One of the things people ask about my friendship with Linda is what she thought of me being a pornographer. To tell the truth, she wasn’t too thrilled with it; once she told me I seemed like a smart guy and wondered why I hadn’t gone into something more respectable. I told her that I loved the business, it wasn’t the same as when she was involved, and I certainly wasn’t interested in working for The New York Times. I’ve always been proud that she agreed I wasn’t the stereotypical cigar-chomping, gold-chain-wearing, mob-connected “pornographer” she encountered in the early ’70s. I also like to think she saw I was hardly the kind of woman-hating, domestic-abusing, pud-whacking misogynist bastard that she railed against in the ’80s as spokesthing for Gloria Steinem, Andrea Dworkin and Catharine Mackinnon.
One of the things people criticize about my friendship with Linda is that it was just that: a friendship, whereas I should have remained professionally and personally distant from her in order to more objectively investigate her story.
Well, yes and no.
First, I don’t like being told what to do, especially when it comes to writing.
Second, after more than three years of research, gathering sources, reading them objectively and making my own informed decision before meeting Linda, I came to the conclusion there was something to her claims that, at the very least, she was being beaten by Chuck Traynor. Prime among those sources were two interviews in, ironically enough, Screw magazine: Deep Throat director Gerard Damiano’s comments that yes, he did see evidence of abuse on the set of Deep Throat and Chuck Traynor’s own comments about how he kept his women in line. (I discuss that in greater detail in The Complete Linda Lovelace than I will here. Hint, hint.)
Third, I liked her. She was a nice lady—who was more than a little difficult to deal with at times. Like most women, she appreciated being complimented. There were times when I’d show her a piece of my Lovelace memorabilia—or when she showed me hers—and I’d say, “God, that picture’s so hot!” or “Wow, you look beautiful there!” This includes old, long-forgotten porn mags, one in particular a hardcore publication that showed her in action with Chuck Traynor. Far from curling up in a corner and screaming, “Noooo! You’re raping me ag-a-a-a-in!” she’d take what I said in the spirit in which it was given, answering with a smile or a friendly touch on the shoulder.
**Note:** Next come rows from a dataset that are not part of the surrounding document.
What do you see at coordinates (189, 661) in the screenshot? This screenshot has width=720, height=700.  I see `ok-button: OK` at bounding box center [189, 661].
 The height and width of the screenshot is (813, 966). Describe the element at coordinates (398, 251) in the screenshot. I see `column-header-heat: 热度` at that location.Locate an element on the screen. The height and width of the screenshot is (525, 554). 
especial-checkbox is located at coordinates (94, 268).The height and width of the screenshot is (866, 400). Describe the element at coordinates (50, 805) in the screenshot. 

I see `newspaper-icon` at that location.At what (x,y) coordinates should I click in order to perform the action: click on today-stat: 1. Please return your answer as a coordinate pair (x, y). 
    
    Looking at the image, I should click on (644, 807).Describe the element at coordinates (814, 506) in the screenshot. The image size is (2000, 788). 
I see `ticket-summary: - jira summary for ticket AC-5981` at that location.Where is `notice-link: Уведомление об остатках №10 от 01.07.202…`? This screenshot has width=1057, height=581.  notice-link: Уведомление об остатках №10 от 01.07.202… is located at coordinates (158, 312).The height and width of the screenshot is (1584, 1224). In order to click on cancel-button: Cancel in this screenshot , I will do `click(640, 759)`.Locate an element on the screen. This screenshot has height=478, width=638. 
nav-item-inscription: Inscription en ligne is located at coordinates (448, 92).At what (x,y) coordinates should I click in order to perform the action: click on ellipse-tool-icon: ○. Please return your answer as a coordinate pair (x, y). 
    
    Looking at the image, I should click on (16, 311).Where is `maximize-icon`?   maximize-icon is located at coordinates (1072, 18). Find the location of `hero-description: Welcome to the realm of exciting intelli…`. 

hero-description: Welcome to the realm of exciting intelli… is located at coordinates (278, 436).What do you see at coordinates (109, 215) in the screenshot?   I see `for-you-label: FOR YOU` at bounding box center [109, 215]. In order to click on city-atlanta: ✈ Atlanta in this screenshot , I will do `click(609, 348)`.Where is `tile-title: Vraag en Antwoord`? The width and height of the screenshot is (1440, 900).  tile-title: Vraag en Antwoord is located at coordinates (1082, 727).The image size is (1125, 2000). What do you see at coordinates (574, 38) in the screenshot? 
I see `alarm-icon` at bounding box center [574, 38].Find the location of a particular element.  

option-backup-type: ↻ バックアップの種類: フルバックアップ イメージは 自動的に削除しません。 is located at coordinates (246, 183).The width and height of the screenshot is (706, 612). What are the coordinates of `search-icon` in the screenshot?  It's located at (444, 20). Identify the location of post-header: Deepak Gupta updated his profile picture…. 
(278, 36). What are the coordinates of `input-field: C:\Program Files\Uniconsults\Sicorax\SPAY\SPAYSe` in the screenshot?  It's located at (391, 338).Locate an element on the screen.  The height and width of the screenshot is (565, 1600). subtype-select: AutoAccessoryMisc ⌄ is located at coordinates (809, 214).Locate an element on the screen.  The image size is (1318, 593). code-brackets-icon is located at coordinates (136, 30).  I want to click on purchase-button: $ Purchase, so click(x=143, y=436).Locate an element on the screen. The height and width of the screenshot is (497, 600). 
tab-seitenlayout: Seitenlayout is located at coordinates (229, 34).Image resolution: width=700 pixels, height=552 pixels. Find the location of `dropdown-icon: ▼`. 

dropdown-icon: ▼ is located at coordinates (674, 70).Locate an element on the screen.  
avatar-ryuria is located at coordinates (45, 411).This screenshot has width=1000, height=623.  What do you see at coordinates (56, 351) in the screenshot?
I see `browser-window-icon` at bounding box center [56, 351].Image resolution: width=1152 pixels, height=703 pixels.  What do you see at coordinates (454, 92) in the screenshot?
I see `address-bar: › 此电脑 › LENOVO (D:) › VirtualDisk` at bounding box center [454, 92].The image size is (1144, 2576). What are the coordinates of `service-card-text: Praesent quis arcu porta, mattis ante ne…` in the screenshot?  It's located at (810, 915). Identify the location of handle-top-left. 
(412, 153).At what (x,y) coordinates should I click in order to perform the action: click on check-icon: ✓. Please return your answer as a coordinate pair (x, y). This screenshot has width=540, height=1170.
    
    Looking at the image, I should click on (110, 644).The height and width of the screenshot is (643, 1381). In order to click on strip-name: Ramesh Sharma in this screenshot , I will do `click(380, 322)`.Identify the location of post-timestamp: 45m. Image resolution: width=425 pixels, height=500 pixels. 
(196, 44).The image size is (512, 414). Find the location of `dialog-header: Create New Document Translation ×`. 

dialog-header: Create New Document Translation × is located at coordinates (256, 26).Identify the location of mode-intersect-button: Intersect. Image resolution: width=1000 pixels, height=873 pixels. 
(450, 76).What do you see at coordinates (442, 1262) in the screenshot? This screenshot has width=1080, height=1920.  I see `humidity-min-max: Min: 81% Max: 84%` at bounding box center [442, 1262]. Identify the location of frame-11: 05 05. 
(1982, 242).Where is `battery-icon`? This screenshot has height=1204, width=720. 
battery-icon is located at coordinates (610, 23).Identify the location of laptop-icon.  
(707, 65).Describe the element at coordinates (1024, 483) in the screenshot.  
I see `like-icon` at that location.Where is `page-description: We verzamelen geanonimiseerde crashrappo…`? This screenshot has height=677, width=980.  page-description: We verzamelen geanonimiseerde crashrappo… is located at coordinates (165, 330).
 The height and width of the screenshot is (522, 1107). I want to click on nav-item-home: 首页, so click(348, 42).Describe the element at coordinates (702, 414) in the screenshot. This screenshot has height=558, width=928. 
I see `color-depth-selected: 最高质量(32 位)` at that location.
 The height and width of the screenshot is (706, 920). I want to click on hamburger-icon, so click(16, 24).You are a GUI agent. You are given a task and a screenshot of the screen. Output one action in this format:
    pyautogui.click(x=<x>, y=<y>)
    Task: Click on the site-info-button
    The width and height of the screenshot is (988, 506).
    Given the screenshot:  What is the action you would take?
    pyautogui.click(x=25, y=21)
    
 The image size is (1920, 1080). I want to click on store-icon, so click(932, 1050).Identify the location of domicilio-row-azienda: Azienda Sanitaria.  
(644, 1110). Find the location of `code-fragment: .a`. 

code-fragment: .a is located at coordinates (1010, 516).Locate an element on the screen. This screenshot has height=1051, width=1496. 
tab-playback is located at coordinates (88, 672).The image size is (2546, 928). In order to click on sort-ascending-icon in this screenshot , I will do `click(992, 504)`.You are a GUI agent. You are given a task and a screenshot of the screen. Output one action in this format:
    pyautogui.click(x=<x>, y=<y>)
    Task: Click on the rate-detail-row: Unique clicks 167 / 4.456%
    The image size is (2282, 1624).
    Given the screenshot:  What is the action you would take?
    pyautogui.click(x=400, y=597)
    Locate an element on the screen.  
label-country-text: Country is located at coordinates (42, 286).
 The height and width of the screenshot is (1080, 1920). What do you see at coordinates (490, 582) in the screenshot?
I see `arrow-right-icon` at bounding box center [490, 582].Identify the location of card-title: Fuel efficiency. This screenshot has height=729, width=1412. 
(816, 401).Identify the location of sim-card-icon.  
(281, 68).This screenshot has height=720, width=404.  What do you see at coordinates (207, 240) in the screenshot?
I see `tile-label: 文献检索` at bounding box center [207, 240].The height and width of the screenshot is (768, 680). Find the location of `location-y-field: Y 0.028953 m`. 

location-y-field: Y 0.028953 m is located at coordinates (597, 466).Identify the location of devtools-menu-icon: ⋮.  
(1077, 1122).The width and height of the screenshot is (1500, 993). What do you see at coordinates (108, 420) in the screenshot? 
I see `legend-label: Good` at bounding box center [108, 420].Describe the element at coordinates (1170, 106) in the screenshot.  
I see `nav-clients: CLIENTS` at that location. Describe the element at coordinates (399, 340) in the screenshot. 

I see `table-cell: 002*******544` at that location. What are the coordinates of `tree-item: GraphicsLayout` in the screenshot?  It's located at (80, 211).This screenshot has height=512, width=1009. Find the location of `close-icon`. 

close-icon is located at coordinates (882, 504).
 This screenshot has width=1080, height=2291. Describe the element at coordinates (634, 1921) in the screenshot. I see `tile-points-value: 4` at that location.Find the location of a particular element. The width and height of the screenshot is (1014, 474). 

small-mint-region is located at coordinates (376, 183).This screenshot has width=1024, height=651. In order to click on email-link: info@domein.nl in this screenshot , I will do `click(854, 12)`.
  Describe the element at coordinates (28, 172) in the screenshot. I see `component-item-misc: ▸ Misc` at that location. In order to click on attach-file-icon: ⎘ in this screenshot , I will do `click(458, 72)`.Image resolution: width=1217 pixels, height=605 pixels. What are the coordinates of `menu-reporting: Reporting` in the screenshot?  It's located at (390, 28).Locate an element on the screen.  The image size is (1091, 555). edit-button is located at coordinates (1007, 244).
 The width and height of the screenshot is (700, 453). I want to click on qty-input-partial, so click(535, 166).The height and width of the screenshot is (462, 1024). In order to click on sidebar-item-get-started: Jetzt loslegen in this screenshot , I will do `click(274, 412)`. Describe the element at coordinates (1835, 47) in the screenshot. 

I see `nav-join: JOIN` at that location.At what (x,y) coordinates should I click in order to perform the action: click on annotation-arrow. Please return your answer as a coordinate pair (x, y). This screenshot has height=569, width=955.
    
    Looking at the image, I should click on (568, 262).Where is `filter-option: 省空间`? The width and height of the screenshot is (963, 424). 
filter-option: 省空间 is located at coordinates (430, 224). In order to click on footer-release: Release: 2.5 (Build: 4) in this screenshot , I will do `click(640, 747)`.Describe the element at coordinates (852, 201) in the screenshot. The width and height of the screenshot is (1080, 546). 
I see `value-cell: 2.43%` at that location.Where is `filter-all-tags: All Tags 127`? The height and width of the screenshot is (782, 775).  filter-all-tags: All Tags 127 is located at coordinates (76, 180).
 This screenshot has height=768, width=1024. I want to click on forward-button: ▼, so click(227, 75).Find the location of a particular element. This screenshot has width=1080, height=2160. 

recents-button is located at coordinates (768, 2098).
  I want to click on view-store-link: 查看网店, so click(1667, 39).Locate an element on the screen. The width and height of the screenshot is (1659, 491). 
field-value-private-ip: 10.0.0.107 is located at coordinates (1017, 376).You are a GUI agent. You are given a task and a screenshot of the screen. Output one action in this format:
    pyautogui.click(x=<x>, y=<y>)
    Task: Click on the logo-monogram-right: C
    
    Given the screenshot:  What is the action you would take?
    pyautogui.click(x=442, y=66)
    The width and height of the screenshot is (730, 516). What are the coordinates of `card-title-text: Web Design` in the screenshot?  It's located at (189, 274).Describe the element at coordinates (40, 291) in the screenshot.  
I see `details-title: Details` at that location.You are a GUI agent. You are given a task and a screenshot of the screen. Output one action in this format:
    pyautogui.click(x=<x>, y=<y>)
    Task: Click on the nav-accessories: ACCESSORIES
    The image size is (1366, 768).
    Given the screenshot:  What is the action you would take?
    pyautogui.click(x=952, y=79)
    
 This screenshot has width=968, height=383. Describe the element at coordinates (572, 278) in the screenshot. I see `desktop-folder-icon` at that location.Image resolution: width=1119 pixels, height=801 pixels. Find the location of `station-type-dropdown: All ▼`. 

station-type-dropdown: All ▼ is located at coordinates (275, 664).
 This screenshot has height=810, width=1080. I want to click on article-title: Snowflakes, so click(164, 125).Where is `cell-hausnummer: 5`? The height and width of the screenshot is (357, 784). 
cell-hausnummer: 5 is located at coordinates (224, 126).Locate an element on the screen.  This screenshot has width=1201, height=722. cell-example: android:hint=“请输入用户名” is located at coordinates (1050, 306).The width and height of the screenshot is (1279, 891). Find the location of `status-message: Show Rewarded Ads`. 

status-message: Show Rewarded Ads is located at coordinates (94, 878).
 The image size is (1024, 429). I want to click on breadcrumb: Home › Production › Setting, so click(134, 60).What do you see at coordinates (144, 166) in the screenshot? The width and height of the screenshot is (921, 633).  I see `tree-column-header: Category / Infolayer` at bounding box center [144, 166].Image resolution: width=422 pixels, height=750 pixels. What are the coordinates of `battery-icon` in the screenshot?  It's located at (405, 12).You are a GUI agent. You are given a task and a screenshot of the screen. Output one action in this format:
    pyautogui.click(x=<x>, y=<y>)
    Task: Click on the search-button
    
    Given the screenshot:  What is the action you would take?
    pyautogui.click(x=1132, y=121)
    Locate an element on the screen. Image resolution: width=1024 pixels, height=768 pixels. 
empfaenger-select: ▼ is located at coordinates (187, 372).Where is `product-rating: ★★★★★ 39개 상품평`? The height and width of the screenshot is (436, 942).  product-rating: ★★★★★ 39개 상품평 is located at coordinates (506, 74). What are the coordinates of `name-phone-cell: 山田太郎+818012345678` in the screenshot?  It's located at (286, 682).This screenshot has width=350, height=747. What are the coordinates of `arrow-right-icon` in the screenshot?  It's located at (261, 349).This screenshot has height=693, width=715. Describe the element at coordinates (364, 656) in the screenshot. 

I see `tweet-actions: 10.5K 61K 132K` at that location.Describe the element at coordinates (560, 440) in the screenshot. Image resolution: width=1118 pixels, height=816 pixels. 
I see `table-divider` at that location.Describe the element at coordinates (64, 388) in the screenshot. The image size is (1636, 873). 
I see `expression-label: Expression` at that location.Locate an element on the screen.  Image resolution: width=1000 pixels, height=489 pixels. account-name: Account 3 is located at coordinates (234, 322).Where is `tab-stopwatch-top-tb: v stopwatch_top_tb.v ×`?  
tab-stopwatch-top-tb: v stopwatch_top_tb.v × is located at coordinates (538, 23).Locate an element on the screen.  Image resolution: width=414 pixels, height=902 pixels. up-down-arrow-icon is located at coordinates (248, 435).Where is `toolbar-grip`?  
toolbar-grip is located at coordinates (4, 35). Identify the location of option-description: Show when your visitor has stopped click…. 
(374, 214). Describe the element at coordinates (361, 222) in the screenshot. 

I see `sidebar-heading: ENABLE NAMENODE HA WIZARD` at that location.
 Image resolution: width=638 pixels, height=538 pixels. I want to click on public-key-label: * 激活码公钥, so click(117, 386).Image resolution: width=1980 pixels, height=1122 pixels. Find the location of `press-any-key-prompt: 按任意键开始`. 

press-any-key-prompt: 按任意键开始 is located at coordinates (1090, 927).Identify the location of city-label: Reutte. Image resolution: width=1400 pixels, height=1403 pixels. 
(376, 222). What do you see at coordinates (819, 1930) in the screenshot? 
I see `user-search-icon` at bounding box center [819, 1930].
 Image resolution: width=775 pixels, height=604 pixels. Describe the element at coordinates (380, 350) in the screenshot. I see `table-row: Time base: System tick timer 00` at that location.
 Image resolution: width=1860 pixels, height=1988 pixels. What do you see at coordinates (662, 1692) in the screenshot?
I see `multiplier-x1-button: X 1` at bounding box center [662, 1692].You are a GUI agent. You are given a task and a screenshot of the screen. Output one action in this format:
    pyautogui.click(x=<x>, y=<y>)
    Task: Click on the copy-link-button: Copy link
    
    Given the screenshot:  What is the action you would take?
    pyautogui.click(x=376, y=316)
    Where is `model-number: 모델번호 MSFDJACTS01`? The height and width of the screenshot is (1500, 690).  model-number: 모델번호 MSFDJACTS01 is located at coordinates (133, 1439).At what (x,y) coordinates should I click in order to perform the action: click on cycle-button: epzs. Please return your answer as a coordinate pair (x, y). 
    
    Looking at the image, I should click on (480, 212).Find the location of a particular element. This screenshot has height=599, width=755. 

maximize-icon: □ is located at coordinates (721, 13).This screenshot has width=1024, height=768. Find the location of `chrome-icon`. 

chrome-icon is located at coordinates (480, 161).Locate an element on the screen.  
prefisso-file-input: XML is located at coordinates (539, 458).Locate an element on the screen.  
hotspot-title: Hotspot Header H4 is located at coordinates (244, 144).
When we were at photographer Warren Tang’s studio for Linda’s Leg Show magazine shoot, I told her that I’d just seen a tape of the Charlie Sheen/Emilio Estevez Mitchell Brothers biopic X-Rated after it appeared on Showtime. I told her that the broadcast also had Marilyn Chambers offering comments after the film. The first thing Linda asked me was how Marilyn looked. I said she looked fine, maybe a little heavier than during her heyday, but she looked fine. Linda’s answer? A crinkle of the nose, a quick grin and a whispered, “I was always better looking than she was, anyway!”
I had to agree, and I told her so.
If there’s one thing I learned after lots of personal interaction with Linda Boreman, it’s that after all she’d experienced, she was a woman. She didn’t hate men, she didn’t hate sex, and she didn’t hate giving head, even after her life in prostitution and pornography. She loved men. She loved sex. And she loved giving head. She told me as much. As far as I could tell, what she didn’t love—aside from the commercialization of sex—was being ridiculed or insulted about loving men, sex and giving head.
Once she told me about a comment her ex-husband Larry Marchiano had made about her: That she gave the best head in the world. Ordinarily not a bad thing to hear, except that he made the comment to a member of their own family (whom I won’t name). The comment didn’t seem to upset Linda because of its validity; she knew the statement was true (she told me as much on that topic, too). She seemed hurt by its crassness, especially considering the person to whom the comment was made.
More than anything, Linda Boreman—whether you see her as a world-class cocksucking machine turned opportunistic anti-porn zealot or a demonized rape victim created by a psychopathic misogynist and exploited by America’s criminal underworld—wanted to be respected. . . . by her husband, her children, her friends, and the public that projected any number of its own fantasies onto her and her claims.
And I could never have seen that side of the story if we hadn’t become friends.